In a milk solution of 10 lit, 2 lit of water is added thereby the concentration of milk is reduced by 15%. What is the quantity of milk in the solution? (Ans is 9)
I tried:
Concentration - Water added - Milk:
100 - 0 - 10 liter
85 - 0 - ?
$\dfrac {85\times10}{100} = 8.5$
Then my friend showed me this formula: $\dfrac{M}{10}-\dfrac{M}{12}=0.15$
How can he be so sure that difference between $\dfrac{M}{10}$ and $\dfrac{M}{12}$ is 0.15 if they are so many possibilities:
1) 0.15 + $\dfrac{M}{10} = \dfrac{M}{12}$
2) Question used the word "added" so why not this equation: $\dfrac{M}{10} + \dfrac{M}{12}$ = 0.15.
Your friend is right. Let $M$ be the amount of milk. At first, the percentage of milk is $\frac M{10}$.

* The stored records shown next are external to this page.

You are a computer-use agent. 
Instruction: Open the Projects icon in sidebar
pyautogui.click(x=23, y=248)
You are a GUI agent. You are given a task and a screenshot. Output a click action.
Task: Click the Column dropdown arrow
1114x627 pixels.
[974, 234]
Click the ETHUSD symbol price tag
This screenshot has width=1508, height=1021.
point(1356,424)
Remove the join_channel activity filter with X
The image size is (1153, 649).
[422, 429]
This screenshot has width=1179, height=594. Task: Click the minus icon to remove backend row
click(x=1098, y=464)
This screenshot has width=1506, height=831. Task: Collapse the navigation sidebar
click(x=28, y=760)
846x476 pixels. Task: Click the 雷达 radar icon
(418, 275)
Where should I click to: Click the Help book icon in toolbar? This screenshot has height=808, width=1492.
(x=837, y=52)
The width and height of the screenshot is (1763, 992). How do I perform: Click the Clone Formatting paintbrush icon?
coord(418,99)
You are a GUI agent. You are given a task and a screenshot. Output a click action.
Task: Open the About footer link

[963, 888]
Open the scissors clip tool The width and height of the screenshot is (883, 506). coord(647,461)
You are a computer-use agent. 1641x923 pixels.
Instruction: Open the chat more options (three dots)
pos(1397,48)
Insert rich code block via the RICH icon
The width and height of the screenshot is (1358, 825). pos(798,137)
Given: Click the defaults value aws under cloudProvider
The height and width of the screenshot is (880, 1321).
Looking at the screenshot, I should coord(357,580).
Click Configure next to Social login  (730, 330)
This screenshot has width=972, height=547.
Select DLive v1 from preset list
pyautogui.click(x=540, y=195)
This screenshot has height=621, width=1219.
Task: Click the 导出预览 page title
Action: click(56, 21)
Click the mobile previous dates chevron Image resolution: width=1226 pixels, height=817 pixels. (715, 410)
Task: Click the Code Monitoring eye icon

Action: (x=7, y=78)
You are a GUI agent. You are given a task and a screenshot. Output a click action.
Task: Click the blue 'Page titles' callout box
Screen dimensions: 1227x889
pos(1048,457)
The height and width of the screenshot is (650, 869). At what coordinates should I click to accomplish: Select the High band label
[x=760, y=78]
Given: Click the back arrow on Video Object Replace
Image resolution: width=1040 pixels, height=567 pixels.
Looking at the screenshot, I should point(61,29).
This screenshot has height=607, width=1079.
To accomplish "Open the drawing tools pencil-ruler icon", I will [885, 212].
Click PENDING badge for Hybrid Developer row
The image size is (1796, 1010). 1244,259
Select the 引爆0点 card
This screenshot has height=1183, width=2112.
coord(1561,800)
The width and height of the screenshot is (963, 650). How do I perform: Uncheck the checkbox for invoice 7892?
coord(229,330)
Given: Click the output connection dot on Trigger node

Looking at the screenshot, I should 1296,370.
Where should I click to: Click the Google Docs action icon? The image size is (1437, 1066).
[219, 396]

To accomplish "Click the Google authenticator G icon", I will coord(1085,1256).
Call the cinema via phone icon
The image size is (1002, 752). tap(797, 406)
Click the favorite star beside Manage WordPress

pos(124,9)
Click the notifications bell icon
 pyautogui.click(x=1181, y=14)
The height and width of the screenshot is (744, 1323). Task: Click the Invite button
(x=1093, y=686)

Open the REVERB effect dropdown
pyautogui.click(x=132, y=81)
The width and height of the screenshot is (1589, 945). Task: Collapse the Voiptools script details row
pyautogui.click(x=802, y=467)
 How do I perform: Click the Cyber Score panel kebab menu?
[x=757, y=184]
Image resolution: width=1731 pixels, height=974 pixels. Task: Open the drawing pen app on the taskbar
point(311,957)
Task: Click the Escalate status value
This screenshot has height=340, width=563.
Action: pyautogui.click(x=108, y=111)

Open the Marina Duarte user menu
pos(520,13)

Now we add $2$ litres of water, so the new percentage of milk is $\frac M{12}$. We are told that this is $15\%$ less than before, so
$$\frac M{12} = \frac M{10} - 0.15.$$
(This is effectively the same formula as your friend's, but personally I find it makes more sense to put $\frac M{12}$ on the left-hand side.}
As for your question #2 ("why not $\frac M{10} + \frac M{12} = 0.15$"), that formula doesn't really make sense. What's being added is water (hence the denominator increasing from $10$ to $12$), not the percentage of milk.